Family and Medical Leave Act to include more military-related absences
RAF MILDENHALL, England — Federal employees with deployed military family members can now take up to 12 weeks of unpaid leave a year to deal with a variety of contingencies that can arise during a deployment, according to new rules announced this week by the U.S. Office of Personnel Management.
The announcement marks a significant change to the Family and Medical Leave Act, allowing federal employees with deployed active-duty spouses, children or parents to take unpaid time off to attend to short-notice deployments, military events, child-care and school issues, financial and legal arrangements, counseling and post-deployment duties, according to an Army memo released this week.

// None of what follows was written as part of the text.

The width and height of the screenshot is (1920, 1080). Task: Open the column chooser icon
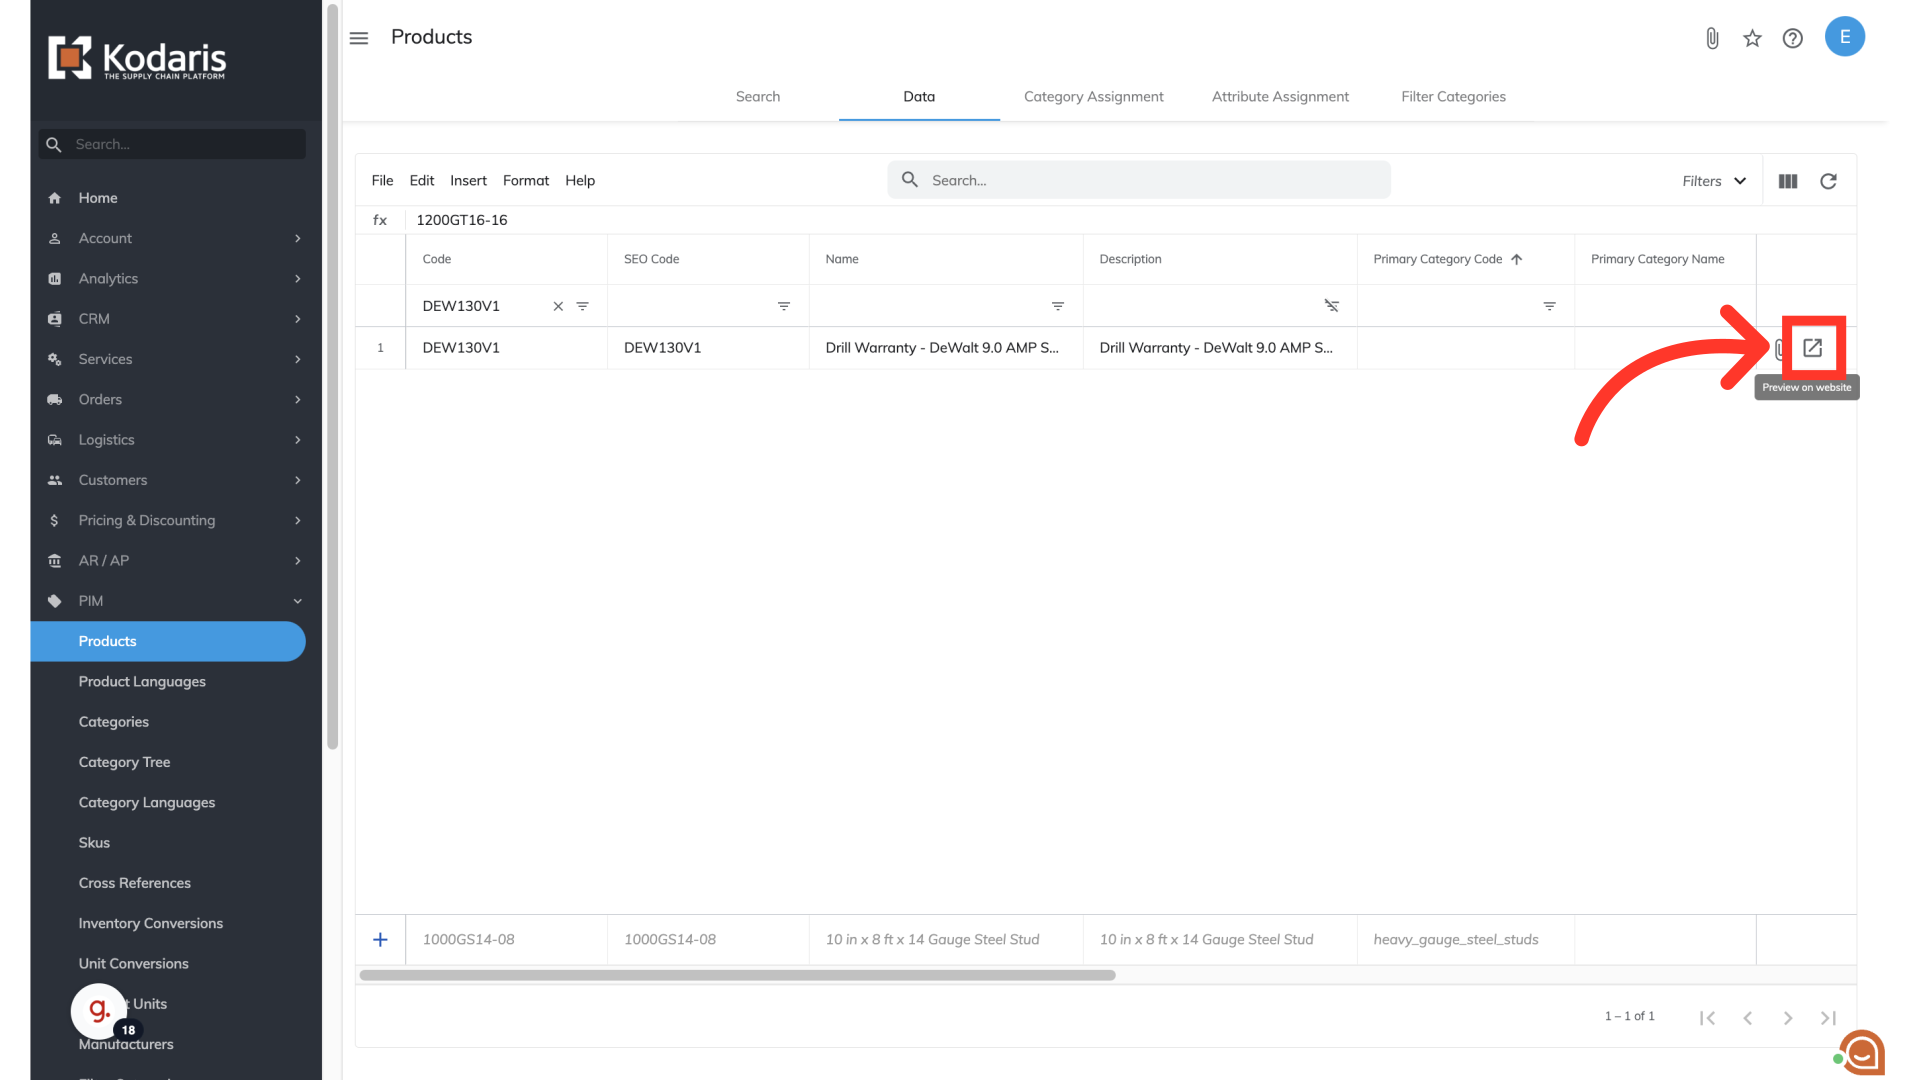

This new policy also allows an employee to take unpaid time off to spend time with a family member who is on rest and recuperation time during a deployment. Other activities can be covered but must be agreed upon by the employer and employee.
Such changes also affect federal non-appropriated fund employees.

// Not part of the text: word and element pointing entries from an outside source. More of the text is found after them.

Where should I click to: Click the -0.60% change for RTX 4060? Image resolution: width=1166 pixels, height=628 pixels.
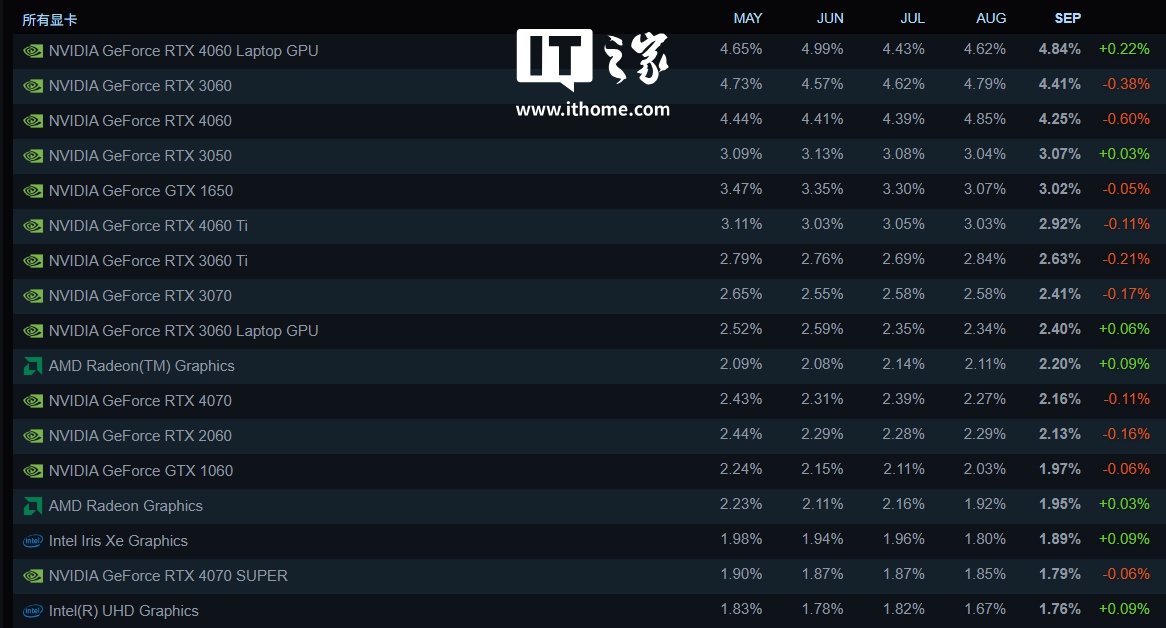pyautogui.click(x=1126, y=119)
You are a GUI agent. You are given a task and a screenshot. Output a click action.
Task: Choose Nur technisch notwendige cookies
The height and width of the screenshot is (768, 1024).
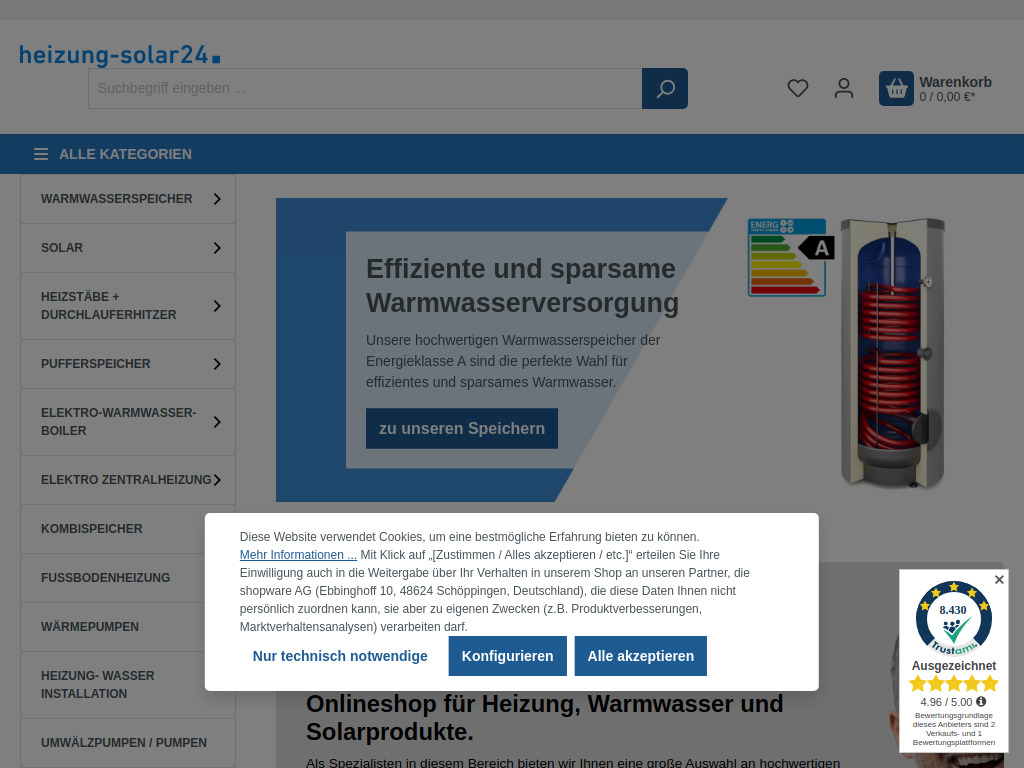[339, 656]
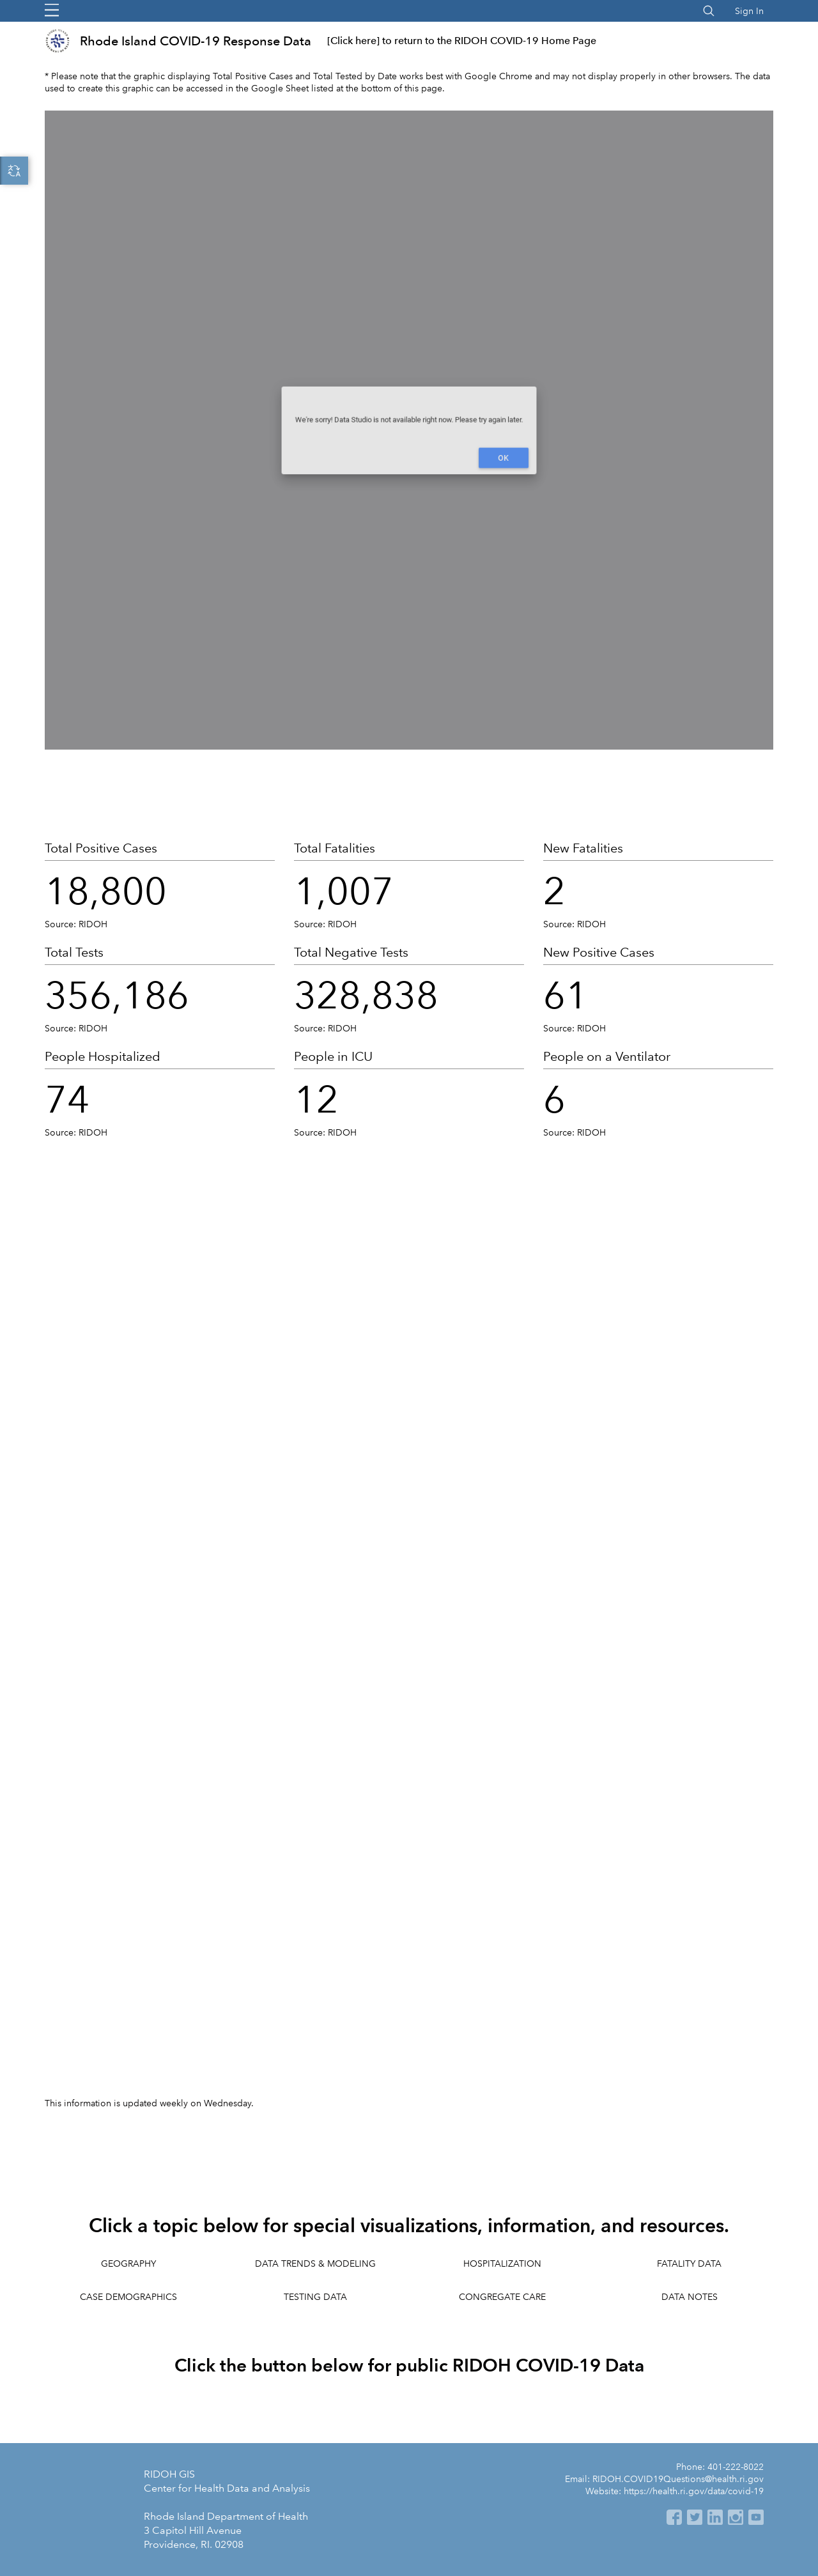Dismiss the Data Studio error with OK
The width and height of the screenshot is (818, 2576).
tap(503, 458)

The FMLA changes announced this week build upon legislation passed a few years ago. The original 12-week provision only covered family members of reserve components, according to Kelly Hruska, deputy director of government relations for the National Military Family Association.
“These were more administrative tweaks to take care of the problems,” Hruska said. “I really applaud Congress for acting so quickly in getting it done.”

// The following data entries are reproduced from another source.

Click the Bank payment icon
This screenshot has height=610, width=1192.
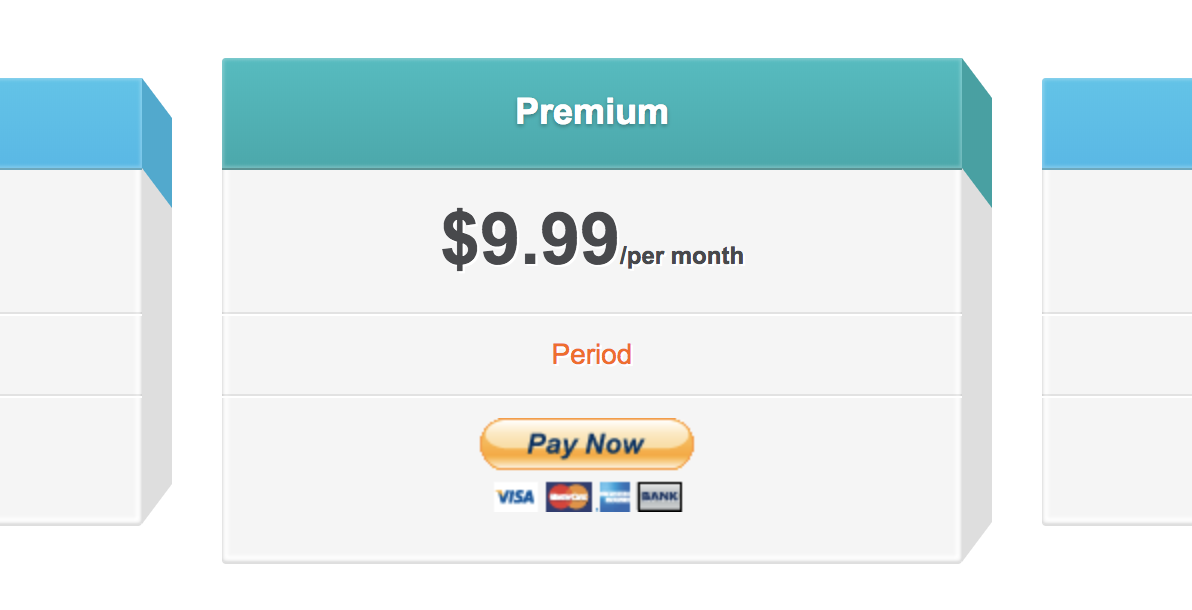point(660,497)
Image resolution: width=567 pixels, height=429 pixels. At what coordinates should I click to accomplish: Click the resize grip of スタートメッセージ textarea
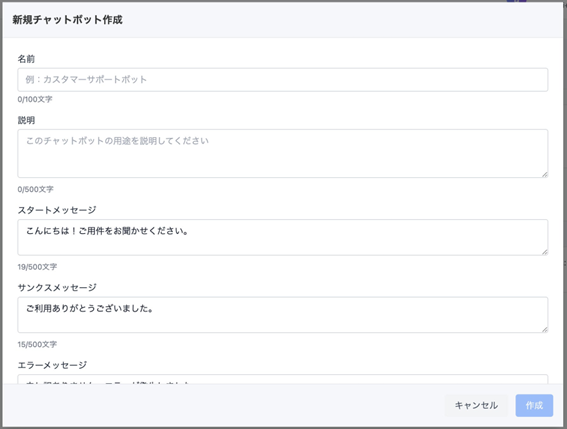(545, 252)
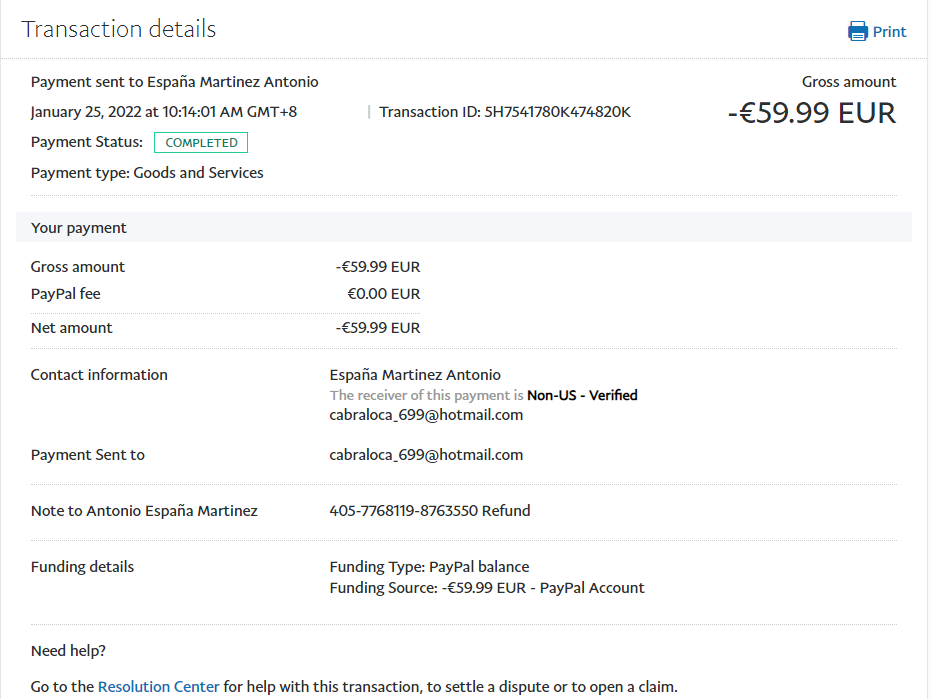The width and height of the screenshot is (931, 699).
Task: Click the Net amount value
Action: (x=378, y=328)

In addition, the 26 weeks of unpaid leave entitlement that a federal employee can use to take care of a family member undergoing medical treatment for a serious injury was expanded.
Now, some conditions that existed before military service but that were exacerbated by that service are covered. Also covered are veterans undergoing medical treatment who were in the military during the past five years, including those in the National Guard and reserves.
Hruska said those changes help address a troop’s transition from active duty to veteran status.
“We were quite pleased when they announced the final regulations,” she said.
An employee can always substitute annual leave for unpaid leave under FMLA, and sick leave can be used under certain circumstances.
The law change came as part of the National Defense Authorization Act for fiscal 2010, according to the Army memo announcing the changes.